The task
Show every line from the listing below that contains the word "computer".

Supplied material
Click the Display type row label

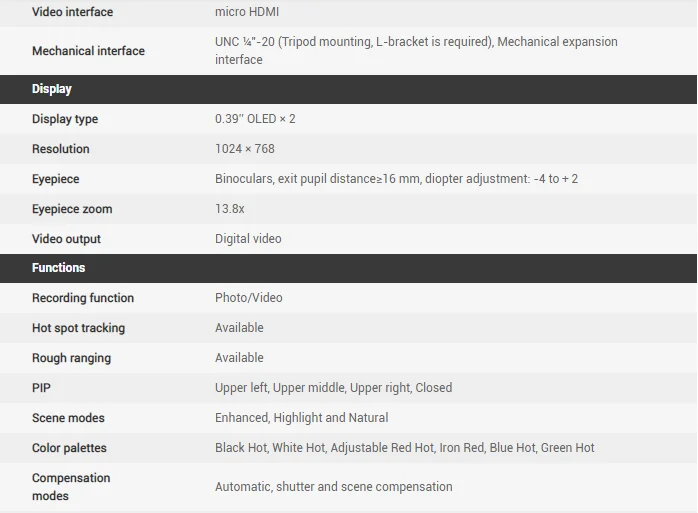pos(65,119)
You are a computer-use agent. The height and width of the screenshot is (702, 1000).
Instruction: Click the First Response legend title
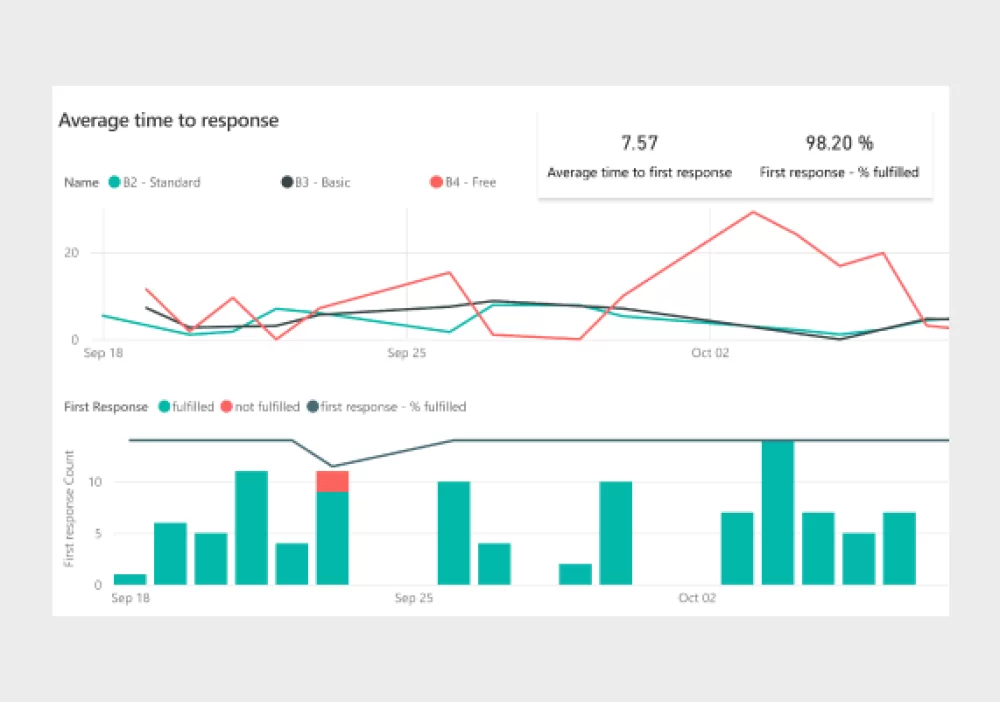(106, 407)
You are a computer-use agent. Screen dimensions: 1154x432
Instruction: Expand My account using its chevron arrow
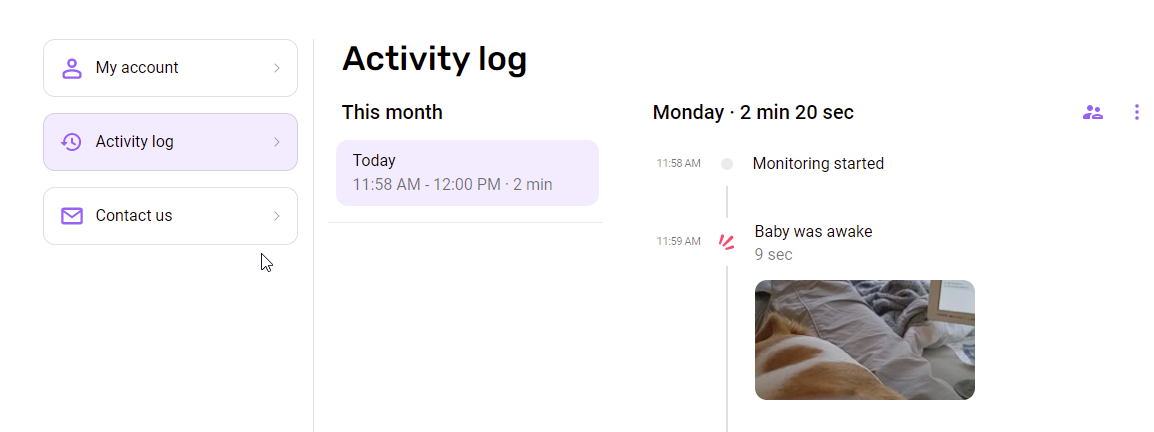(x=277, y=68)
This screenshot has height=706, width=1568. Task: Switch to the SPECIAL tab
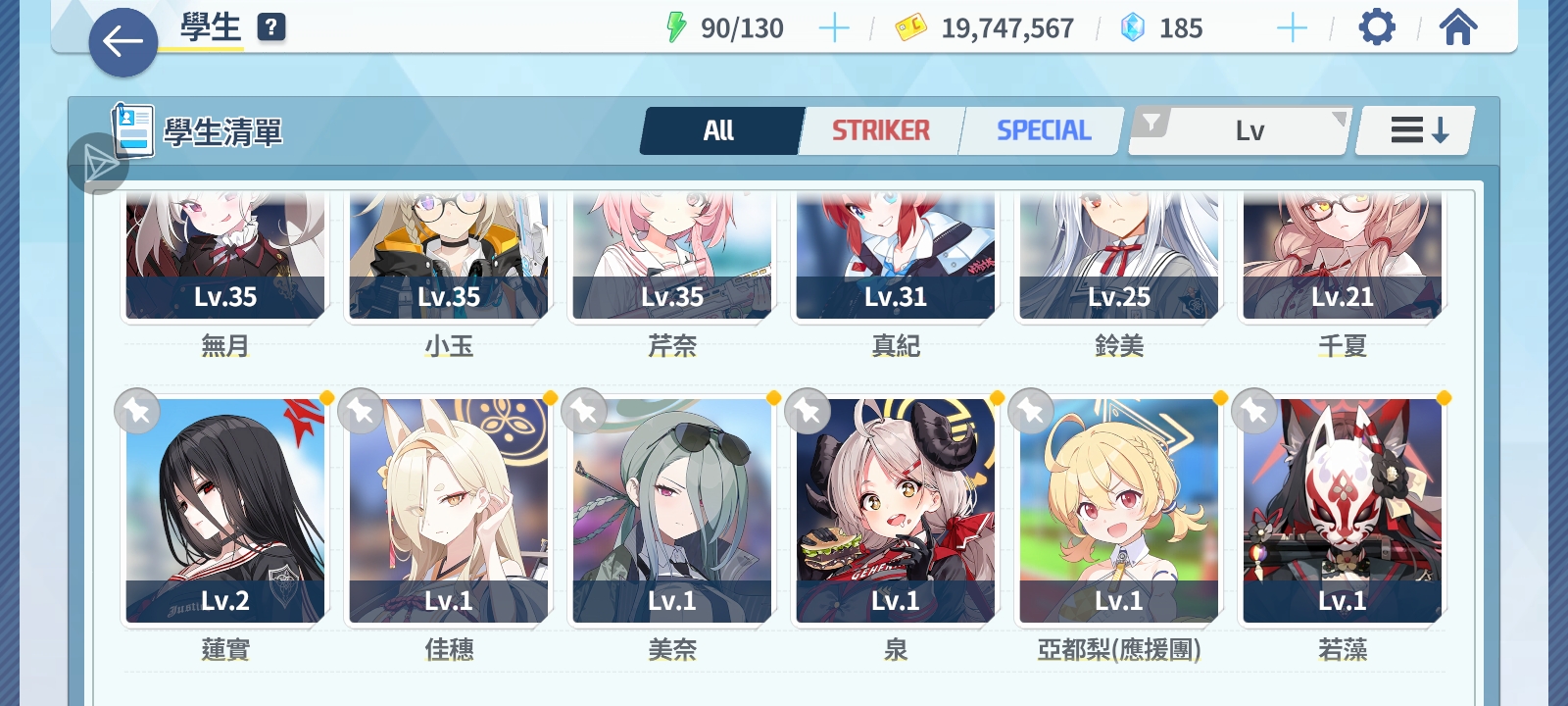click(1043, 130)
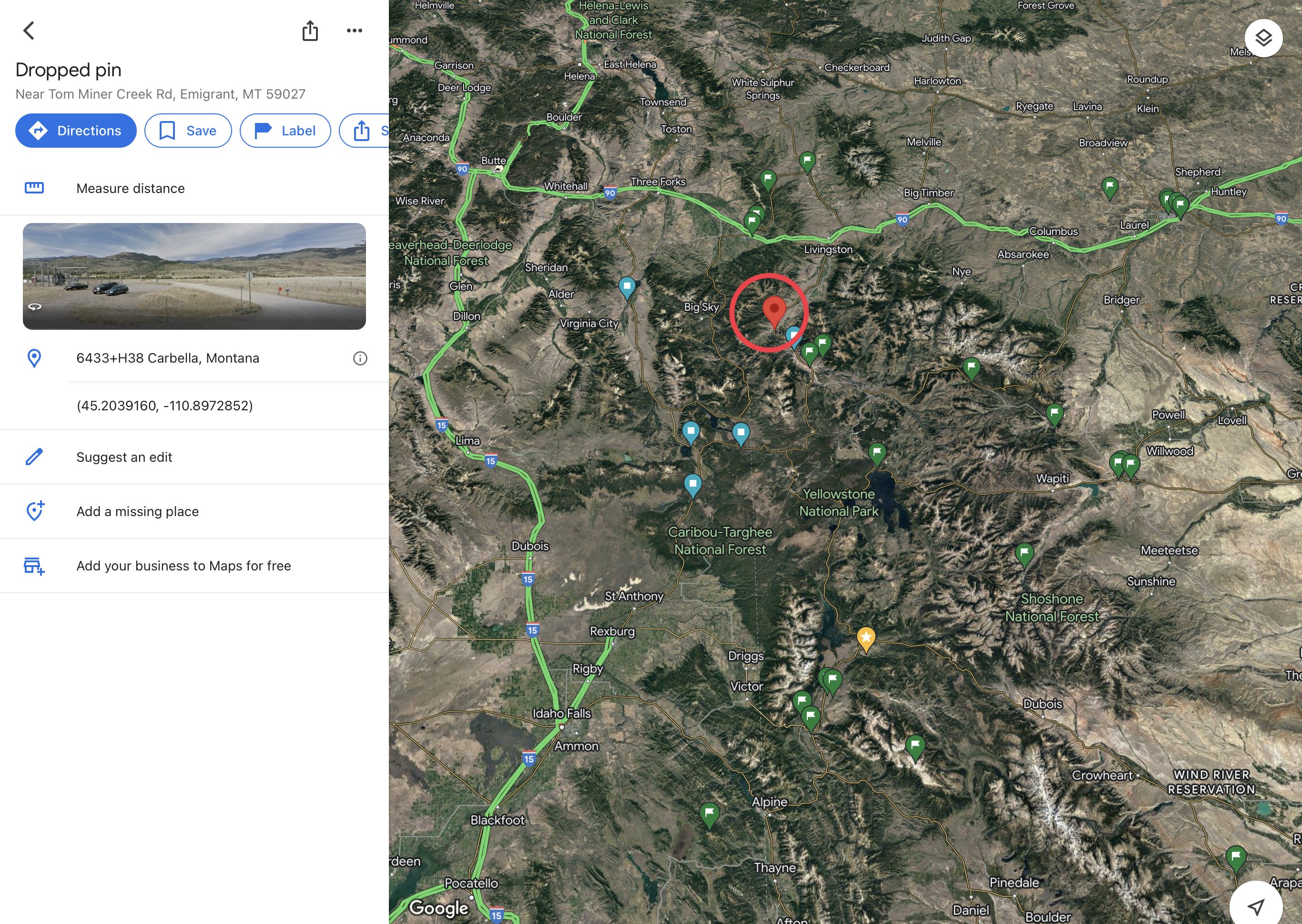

Exercise result
You are a computer-use agent. The height and width of the screenshot is (702, 1000).
You are a computer-use agent. Screen dimensions: 1154x432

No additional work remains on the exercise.